_PROBLEM STATEMENT_
Set down, word for word, everything in the Swiss Alps passage below from "Usually, whenever I" down to "in full flower.".

_SOURCE EXTRACT_

Eyes on the peaks and a heart in the valley

During the summer months, the Swiss Alps offer one of nature’s most gorgeous spectacles.

By John Burnside

Usually, whenever I arrive in Switzerland (where I am currently enjoying a brief summer respite), I cannot wait to ascend to the top of the nearest peak, whether on foot, or by some kind cable car, or a combination of the two. At this time of year, the flora seems more interesting the higher I go and, to my mind, few sights are as beautiful as a high Alpine meadow in full flower.

A possible comparison might be a desert at its most floriferous, but it is hard to predict when that occasional abundance will come. If you get to the mountains between June and late July, one of the most gorgeous spectacles in nature is close to guaranteed. Some years are better than others, but there is something about wandering an Alpine meadow, or crouching at the edge of a mountain chasm to peer down at a clutch of faintly scented mountain flowers, that renews the spirit.

_AVAILABLE DATA_
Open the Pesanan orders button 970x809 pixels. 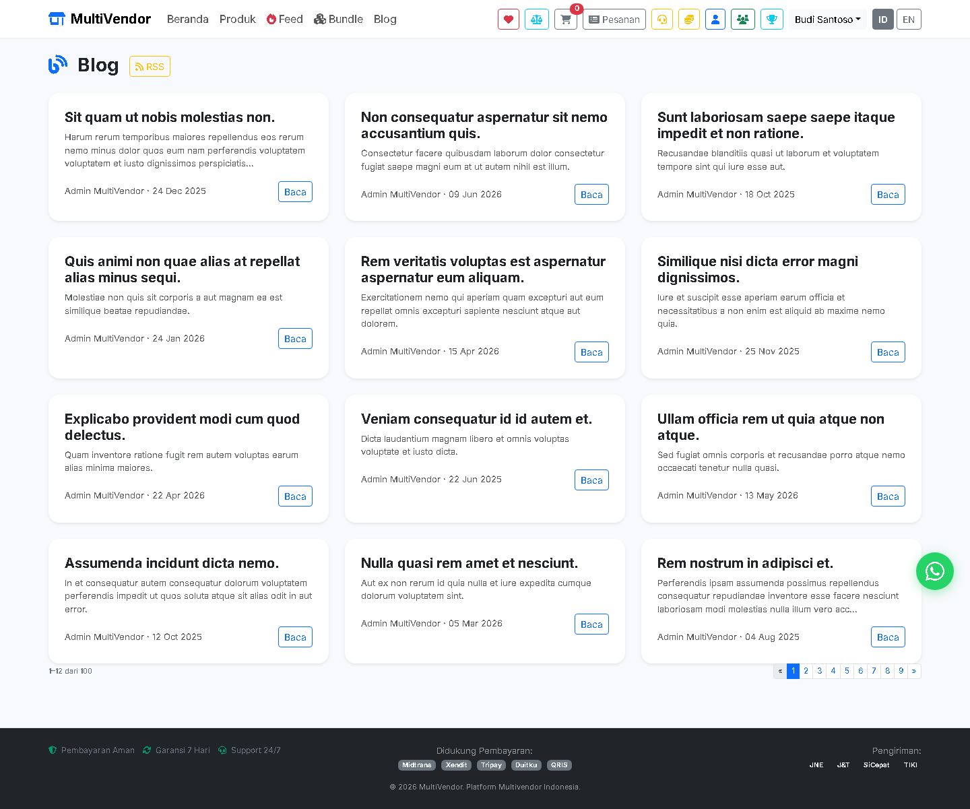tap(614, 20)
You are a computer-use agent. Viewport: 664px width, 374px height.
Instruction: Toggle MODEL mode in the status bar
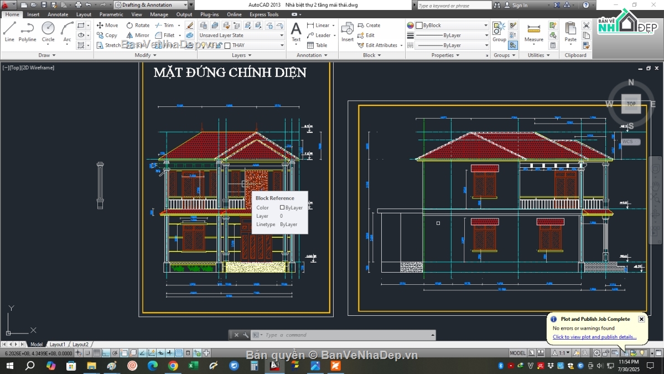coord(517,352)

_RESPONSE_
Usually, whenever I arrive in Switzerland (where I am currently enjoying a brief summer respite), I cannot wait to ascend to the top of the nearest peak, whether on foot, or by some kind cable car, or a combination of the two. At this time of year, the flora seems more interesting the higher I go and, to my mind, few sights are as beautiful as a high Alpine meadow in full flower.